━━━━━ Working data ━━━━━

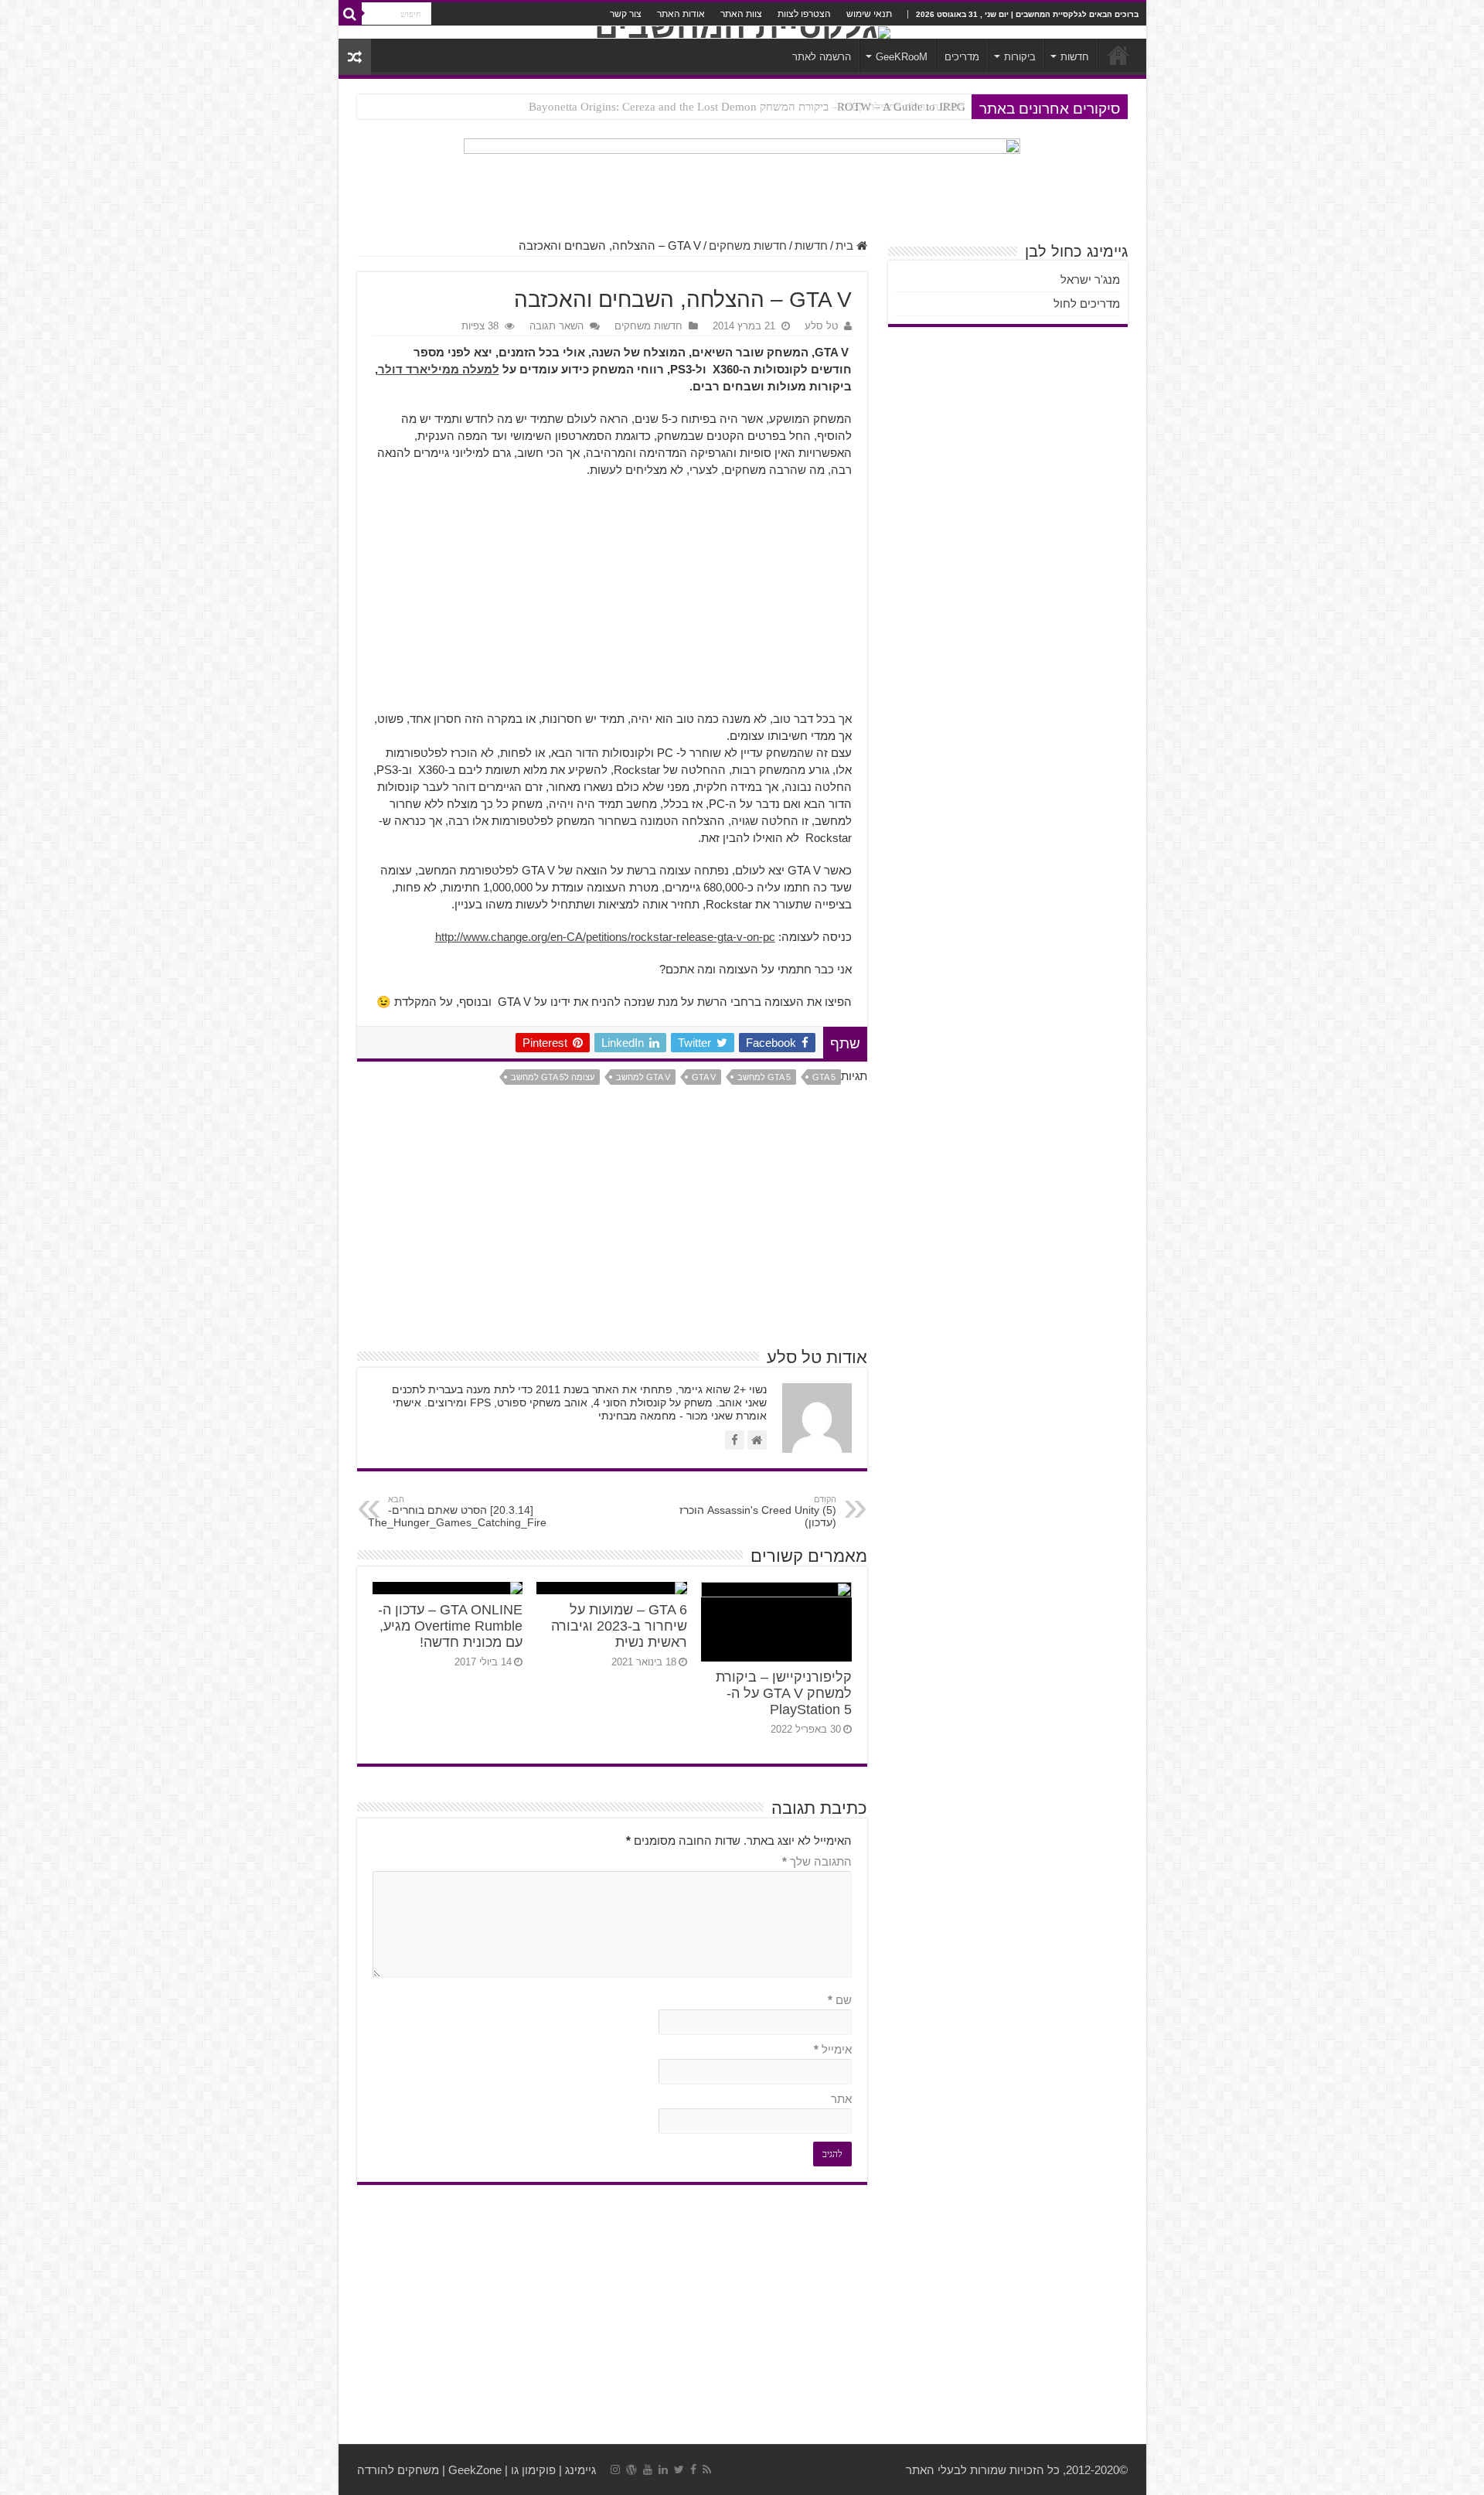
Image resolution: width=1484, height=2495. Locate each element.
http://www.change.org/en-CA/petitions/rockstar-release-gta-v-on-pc (605, 936)
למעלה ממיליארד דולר (438, 369)
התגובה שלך (817, 1861)
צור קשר (626, 14)
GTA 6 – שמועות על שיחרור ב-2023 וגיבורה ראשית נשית (619, 1626)
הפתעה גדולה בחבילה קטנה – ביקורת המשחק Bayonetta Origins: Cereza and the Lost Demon (747, 107)
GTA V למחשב (643, 1077)
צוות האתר (741, 14)
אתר (841, 2098)
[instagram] (615, 2469)
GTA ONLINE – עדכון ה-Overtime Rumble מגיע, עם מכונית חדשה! (450, 1626)
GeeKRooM (902, 57)
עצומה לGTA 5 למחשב (552, 1077)
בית (846, 245)
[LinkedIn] (663, 2469)
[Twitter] (679, 2469)
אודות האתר (681, 14)
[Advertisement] (612, 602)
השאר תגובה (556, 326)
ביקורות (1020, 57)
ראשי (1118, 55)
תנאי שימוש (869, 14)
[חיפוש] (350, 14)
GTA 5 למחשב (764, 1077)
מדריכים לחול (1086, 303)
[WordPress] (631, 2469)
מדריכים (962, 57)
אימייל (833, 2049)
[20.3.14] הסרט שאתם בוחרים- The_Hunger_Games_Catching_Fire (457, 1512)
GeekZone (475, 2469)
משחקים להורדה (398, 2469)
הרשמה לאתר (821, 57)
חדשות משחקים (748, 245)
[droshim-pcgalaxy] (742, 179)
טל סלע (821, 326)
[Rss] (707, 2469)
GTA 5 (824, 1077)
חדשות (1074, 57)
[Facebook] (693, 2469)
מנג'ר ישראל (1090, 279)
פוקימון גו (533, 2469)
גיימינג (580, 2469)
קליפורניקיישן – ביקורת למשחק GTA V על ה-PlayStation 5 (784, 1693)
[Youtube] (648, 2469)
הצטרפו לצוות (804, 14)
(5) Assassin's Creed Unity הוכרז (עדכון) (757, 1512)
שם (840, 1999)
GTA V (704, 1077)
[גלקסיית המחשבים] (742, 32)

━━━━━

■ What you need to do
Could you output every entry exactly as written, skipping the pictures?

■ Result of the exercise
Image resolution: width=1484, height=2495. Locate each element.
http://www.change.org/en-CA/petitions/rockstar-release-gta-v-on-pc (605, 936)
למעלה ממיליארד דולר (438, 369)
התגובה שלך (817, 1861)
צור קשר (626, 14)
GTA 6 – שמועות על שיחרור ב-2023 וגיבורה ראשית נשית (619, 1626)
הפתעה גדולה בחבילה קטנה – ביקורת המשחק Bayonetta Origins: Cereza and the Lost Demon (747, 107)
GTA V למחשב (643, 1077)
צוות האתר (741, 14)
אתר (841, 2098)
[instagram] (615, 2469)
GTA ONLINE – עדכון ה-Overtime Rumble מגיע, עם מכונית חדשה! (450, 1626)
GeeKRooM (902, 57)
עצומה לGTA 5 למחשב (552, 1077)
בית (846, 245)
[LinkedIn] (663, 2469)
[Twitter] (679, 2469)
אודות האתר (681, 14)
[Advertisement] (612, 602)
השאר תגובה (556, 326)
ביקורות (1020, 57)
ראשי (1118, 55)
תנאי שימוש (869, 14)
[חיפוש] (350, 14)
GTA 5 למחשב (764, 1077)
מדריכים לחול (1086, 303)
[WordPress] (631, 2469)
מדריכים (962, 57)
אימייל (833, 2049)
[20.3.14] הסרט שאתם בוחרים- The_Hunger_Games_Catching_Fire (457, 1512)
GeekZone (475, 2469)
משחקים להורדה (398, 2469)
הרשמה לאתר (821, 57)
חדשות משחקים (748, 245)
[droshim-pcgalaxy] (742, 179)
טל סלע (821, 326)
[Rss] (707, 2469)
GTA 5 (824, 1077)
חדשות (1074, 57)
[Facebook] (693, 2469)
מנג'ר ישראל (1090, 279)
פוקימון גו (533, 2469)
גיימינג (580, 2469)
קליפורניקיישן – ביקורת למשחק GTA V על ה-PlayStation 5 (784, 1693)
[Youtube] (648, 2469)
הצטרפו לצוות (804, 14)
(5) Assassin's Creed Unity הוכרז (עדכון) (757, 1512)
שם (840, 1999)
GTA V (704, 1077)
[גלקסיית המחשבים] (742, 32)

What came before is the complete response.